O terceiro se chamava Reed, e aparentava ser um pouco mais velho que Michele e quase da mesma altura que ela, um garoto aparentemente normal que se vestia como um nerd. Ela não sentia nele o cheiro característico de um humano, mas ele também não possuía o mesmo cheiro que os outros garous tinham.
- Tem uma festa e tanto esperando por nós lá dentro. Digam tudo que conseguiram descobrir. – disse Cinco-tiros.
Nenhum dos garous se pronunciou e Reed soltou um pesado suspiro. Ele devia sua vida a Cinco-tiros, mas aquele favor já estava saindo mais caro do que ele imaginava.

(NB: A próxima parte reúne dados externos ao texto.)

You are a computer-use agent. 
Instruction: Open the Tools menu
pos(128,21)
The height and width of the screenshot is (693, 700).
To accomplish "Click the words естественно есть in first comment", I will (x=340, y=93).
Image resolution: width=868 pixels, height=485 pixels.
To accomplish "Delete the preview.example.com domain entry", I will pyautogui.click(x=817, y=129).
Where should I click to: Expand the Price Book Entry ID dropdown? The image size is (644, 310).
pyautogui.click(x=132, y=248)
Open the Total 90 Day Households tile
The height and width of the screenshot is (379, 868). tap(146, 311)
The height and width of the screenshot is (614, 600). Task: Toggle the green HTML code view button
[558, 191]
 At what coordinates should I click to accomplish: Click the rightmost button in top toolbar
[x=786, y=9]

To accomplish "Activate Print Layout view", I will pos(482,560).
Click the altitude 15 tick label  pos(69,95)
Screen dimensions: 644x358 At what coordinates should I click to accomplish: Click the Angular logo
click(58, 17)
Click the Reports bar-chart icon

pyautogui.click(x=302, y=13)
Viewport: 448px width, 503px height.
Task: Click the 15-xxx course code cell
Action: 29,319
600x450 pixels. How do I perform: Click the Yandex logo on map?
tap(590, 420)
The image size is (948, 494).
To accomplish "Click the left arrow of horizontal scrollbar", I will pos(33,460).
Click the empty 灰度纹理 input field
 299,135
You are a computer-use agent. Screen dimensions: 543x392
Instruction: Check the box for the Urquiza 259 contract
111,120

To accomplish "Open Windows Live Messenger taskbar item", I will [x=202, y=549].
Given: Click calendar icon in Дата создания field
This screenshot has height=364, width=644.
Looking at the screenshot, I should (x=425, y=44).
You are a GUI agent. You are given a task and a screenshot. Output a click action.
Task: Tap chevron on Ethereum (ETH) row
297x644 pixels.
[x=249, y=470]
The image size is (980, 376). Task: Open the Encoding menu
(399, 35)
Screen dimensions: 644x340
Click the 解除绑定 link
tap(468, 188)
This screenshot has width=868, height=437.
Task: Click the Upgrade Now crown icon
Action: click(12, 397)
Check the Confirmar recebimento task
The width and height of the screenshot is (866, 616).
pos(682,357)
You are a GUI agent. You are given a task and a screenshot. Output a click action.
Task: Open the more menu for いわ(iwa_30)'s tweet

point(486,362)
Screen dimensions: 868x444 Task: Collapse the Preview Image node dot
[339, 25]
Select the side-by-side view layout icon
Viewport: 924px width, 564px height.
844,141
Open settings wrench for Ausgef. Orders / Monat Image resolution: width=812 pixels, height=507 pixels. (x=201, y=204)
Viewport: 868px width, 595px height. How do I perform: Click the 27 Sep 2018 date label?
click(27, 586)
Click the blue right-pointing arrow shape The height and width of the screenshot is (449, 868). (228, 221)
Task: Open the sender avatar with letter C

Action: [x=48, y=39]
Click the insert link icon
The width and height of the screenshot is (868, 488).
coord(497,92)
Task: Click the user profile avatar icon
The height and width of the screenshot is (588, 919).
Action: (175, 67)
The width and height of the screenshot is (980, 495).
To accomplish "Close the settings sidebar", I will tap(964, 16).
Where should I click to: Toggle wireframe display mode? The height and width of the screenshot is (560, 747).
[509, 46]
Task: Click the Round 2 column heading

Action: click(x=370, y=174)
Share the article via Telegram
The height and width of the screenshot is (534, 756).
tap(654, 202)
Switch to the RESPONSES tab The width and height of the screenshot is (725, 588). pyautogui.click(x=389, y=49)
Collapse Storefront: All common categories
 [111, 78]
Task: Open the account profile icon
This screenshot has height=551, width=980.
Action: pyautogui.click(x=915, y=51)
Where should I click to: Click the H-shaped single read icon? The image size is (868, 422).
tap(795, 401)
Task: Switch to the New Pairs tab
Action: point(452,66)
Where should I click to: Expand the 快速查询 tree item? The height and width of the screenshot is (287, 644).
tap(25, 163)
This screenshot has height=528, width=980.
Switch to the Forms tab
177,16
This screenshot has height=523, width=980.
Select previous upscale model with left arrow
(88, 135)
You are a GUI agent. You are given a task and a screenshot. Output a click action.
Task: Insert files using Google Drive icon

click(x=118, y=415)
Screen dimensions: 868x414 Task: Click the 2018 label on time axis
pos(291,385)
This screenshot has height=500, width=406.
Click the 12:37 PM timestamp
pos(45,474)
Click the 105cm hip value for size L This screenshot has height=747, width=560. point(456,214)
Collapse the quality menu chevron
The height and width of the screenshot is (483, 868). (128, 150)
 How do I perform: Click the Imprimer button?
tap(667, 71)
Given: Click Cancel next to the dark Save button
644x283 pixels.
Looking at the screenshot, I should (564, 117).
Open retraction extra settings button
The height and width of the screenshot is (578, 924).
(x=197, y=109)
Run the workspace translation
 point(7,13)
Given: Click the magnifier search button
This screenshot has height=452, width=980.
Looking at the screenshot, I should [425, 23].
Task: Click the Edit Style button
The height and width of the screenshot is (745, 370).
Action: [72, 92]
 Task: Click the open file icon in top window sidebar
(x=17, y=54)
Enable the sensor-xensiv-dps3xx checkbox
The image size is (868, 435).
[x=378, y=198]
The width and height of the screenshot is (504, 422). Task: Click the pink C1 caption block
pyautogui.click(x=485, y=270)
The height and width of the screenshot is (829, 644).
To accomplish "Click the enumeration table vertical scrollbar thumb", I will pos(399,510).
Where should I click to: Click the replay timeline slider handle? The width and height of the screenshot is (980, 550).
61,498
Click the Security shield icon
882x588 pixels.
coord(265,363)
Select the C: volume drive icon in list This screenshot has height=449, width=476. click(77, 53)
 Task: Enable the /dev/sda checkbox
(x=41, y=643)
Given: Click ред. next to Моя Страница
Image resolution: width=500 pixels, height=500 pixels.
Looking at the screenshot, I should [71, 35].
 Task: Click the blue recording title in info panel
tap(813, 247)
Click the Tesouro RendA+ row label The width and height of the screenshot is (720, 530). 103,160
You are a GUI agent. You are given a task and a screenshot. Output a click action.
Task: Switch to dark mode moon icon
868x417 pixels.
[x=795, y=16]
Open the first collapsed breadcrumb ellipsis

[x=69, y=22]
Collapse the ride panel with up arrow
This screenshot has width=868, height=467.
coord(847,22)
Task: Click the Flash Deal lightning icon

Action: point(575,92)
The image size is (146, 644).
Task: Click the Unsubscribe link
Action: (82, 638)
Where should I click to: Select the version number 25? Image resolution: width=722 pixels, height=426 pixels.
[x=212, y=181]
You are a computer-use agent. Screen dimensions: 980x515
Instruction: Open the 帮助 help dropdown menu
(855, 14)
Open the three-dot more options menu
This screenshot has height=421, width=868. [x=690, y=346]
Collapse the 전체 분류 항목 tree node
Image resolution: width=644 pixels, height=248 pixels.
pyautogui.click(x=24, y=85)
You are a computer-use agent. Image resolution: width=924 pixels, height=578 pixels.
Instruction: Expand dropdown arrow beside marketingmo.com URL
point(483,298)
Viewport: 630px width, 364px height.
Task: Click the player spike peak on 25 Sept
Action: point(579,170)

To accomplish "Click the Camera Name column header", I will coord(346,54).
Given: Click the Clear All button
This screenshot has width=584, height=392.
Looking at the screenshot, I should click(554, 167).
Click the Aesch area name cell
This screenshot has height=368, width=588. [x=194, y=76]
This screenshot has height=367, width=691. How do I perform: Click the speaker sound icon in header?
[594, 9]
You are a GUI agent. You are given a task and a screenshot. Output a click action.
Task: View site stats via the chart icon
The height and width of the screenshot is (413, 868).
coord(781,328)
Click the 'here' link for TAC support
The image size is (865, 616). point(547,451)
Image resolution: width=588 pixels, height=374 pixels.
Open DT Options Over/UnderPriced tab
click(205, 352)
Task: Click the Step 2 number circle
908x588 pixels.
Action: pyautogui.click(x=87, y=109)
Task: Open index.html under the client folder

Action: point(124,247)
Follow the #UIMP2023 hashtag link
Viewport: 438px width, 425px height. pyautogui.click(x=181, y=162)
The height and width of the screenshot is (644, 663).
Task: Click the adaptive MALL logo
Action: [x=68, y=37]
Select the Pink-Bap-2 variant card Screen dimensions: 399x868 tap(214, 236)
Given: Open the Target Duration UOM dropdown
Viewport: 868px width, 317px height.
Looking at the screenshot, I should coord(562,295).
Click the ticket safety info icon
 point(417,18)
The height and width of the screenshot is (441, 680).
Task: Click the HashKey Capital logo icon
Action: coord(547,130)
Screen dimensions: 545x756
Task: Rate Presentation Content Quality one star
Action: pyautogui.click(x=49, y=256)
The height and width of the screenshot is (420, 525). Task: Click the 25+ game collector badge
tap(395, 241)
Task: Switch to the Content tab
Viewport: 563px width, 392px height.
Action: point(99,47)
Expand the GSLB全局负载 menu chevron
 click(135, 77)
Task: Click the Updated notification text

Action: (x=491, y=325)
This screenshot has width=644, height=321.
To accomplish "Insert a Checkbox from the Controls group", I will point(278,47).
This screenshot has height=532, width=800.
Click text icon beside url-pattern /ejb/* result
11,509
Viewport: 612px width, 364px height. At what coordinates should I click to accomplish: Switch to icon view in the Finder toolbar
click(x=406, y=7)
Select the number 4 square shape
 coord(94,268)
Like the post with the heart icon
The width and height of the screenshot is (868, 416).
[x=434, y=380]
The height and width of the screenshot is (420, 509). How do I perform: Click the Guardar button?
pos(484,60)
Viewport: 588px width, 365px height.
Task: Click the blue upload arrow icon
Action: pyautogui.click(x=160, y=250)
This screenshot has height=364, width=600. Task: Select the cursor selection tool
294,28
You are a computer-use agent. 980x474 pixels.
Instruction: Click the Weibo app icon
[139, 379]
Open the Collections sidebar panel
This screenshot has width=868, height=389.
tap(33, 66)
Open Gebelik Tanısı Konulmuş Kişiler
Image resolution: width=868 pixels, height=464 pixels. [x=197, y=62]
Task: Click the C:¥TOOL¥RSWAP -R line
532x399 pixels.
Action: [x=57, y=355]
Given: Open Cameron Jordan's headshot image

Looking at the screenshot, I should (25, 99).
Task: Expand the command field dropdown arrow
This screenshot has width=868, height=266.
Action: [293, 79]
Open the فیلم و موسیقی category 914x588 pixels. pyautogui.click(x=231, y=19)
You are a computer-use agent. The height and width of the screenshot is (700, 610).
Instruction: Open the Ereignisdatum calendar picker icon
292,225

- O dono do Succubus é um sanguessuga muito influente no submundo e o lugar serve de fachada para todo o tipo de negócio sujo que você conseguir imaginar.
-Sanguessuga? Isso quer dizer que tem vampiros lá dentro?! – perguntou Michele, suando frio.
- Talvez. Se o cheiro de Wirm não fosse tão forte, eu poderia distingui-los com precisão. – Lâmina reluzente falou, enquanto observava Michele com desconfiança.
- Não importa quem seja o inimigo, eu estou aqui pela diversão. – disse Chuva Rubra, com um sorriso que deixava suas presas e suas intenções bem a mostra.
- Diversão é o que não vai faltar, feioso. Esse lugar vai ser um campo de guerra muito em breve. – completou Reed.
Cinco-tiros sorriu. De acordo com as informações que conseguiu reunir, os sanguessugas estavam medindo forças para decidir quem seria o senhor do crime naquela região e atacar as bases do inimigo era uma manobra muito comum nesse tipo de disputa. O Succubus Club seria um dos alvos daquela noite. Pouco tempo depois, três carros pretos estacionam na frente do clube e homens armados com fuzis e metralhadores começam a descer, atirando para todos os lados, sem dar tempo para que os seguranças que ficavam na entrada do local reagissem.
- Essa é a nossa deixa. – afirmou Lâmina reluzente.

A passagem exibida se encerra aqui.